Geselecteerd fragment:
++++++

Voor de andere hoofdzaken is in het op 13 februari 2023 ingediende verzoek tot wraking alleen vermeld dat “de tegenstrijdigheid en bevooroordeeldheid” reden was om het wrakingsverzoek in te dienen. Dit wordt op geen enkele wijze onderbouwd. Aan het verzoek tot wraking zijn dan ook geen feiten of omstandigheden ten grondslag gelegd die tot wraking van de rechter kunnen leiden. De wet schrijft bovendien voor dat het verzoek wordt gedaan zodra de feiten en omstandigheden die aanleiding gaven tot het wrakingsverzoek bekend zijn geworden en dat deze tegelijk moeten worden voorgedragen. Het op 13 februari 2023 ingediende wrakingsverzoek voldoet evenmin aan deze voorschriften.
3.5.
Het aanvullende wrakingsverzoek van 5 maart 2023 betreft een volgend wrakingsverzoek tegen dezelfde rechter. Verzoeker heeft echter geen feiten en omstandigheden aangevoerd die betrekking hebben op de onpartijdigheid van de rechter, die pas na het eerdere wrakingsverzoek (van 10 januari 2023 dan wel 13 februari 2023) aan hem bekend zijn geworden.
3.6.
Gelet op alles wat hiervoor is overwogen, zal het verzoek kennelijk niet-ontvankelijk worden verklaard. Voor een behandeling van het verzoek ter terechtzitting bestaat geen reden. Het in de wet opgenomen recht op een mondelinge behandeling is door de wetgever bedoeld voor het debat over de gegrondheid van het verzoek, maar aan dat debat wordt gezien het vorenstaande niet toegekomen.
Wrakingsverbod
3.7.

++++++

Gegevensdeel:
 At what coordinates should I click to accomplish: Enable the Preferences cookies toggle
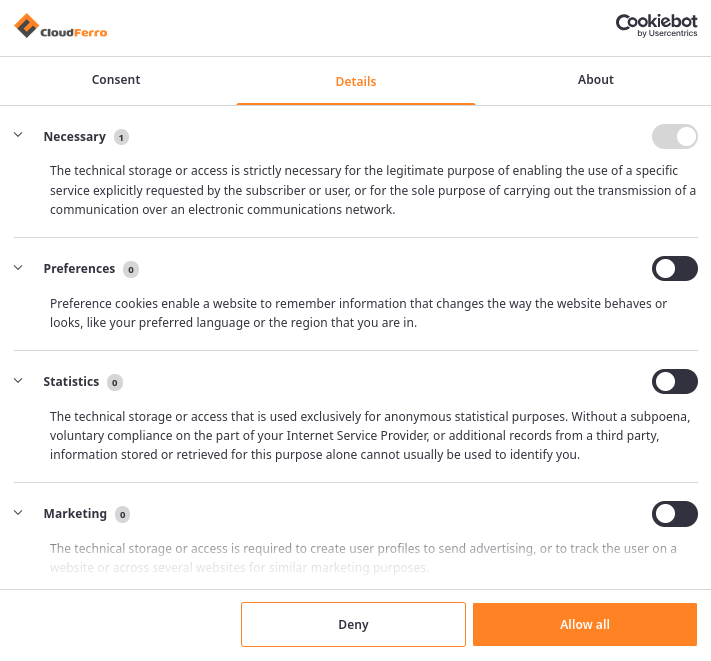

++++++

Opdrachten:
1. Van welke datum is volgens het fragment over het wrakingsverzoek het aanvullende wrakingsverzoek?
2. Pak het fragment over het wrakingsverzoek op waar het ophoudt en schrijf het verder.
De gegevens heb je hier niet nodig.

Antwoorden:
1. Van 5 maart 2023.

2.
Verzoeker heeft al meerdere wrakingsverzoeken in een groot aantal zaken ingediend. Op 7 februari 2023 en 28 februari 2023 zijn wrakingverzoeken van verzoeker niet-ontvankelijk verklaard. Het wrakingsverzoek van 13 februari 2023 en het aanvullende wrakingsverzoek van 5 maart 2023 bevatten geen concrete wrakingsgronden, maar wel een herhaling van reeds eerder ingediende wrakingsgronden. Gezien de grote hoeveelheid wrakingsverzoeken die zijn ingediend en het gebrek aan onderbouwing daarvan, concludeert de wrakingskamer dat het middel van wraking wordt gebruikt met geen ander doel dan het frustreren van de voortgang van de procedures. Daarmee is sprake van misbruik. Gelet hierop ziet de wrakingskamer aanleiding te bepalen dat een volgend wrakingsverzoek in de hoofdzaken niet meer in behandeling genomen zal worden.

4.De beslissing

De wrakingskamer
4.1.
verklaart het verzoek tot wraking (d.w.z. het verzoek van 13 februari 2023 en het aanvullende wrakingsverzoek van 5 maart 2023) kennelijk niet-ontvankelijk;
4.2.
bepaalt dat de behandeling van de onder 2.1 en 2.3 genoemde zaken waarin nog geen einduitspraak is gedaan (de zaken waarin einduitspraak is gedaan zijn vermeld in 3.3) en met uitzondering van de zaak met nummer SGR 21/5276 wordt voortgezet in de stand waarin deze zich bevonden ten tijde van het indienen van het wrakingsverzoek;
4.3.
bepaalt dat een volgend wrakingsverzoek in de onder 2.1 en 2.3 genoemde zaken waarin nog geen einduitspraak is gedaan (de zaken waarin einduitspraak is gedaan zijn vermeld in 3.3) en met uitzondering van de zaak met nummer SGR 21/5276 niet in behandeling zal worden genomen;
4.4.
beveelt dat (een afschrift van) deze beslissing met inachtneming van het bepaalde bij artikel 8:18, derde lid, van de Algemene wet bestuursrecht wordt toegezonden aan:
  • verzoeker;
  • de wederpartijen in de hoofdzaken;
  • de rechter.
Deze beslissing is gegeven door mrs. M.J. Alt-van Endt, S.M. Krans en R.G.C. Veneman, in tegenwoordigheid van de griffier mr. I. Diephuis-Timmer en in het openbaar uitgesproken op 22 maart 2023.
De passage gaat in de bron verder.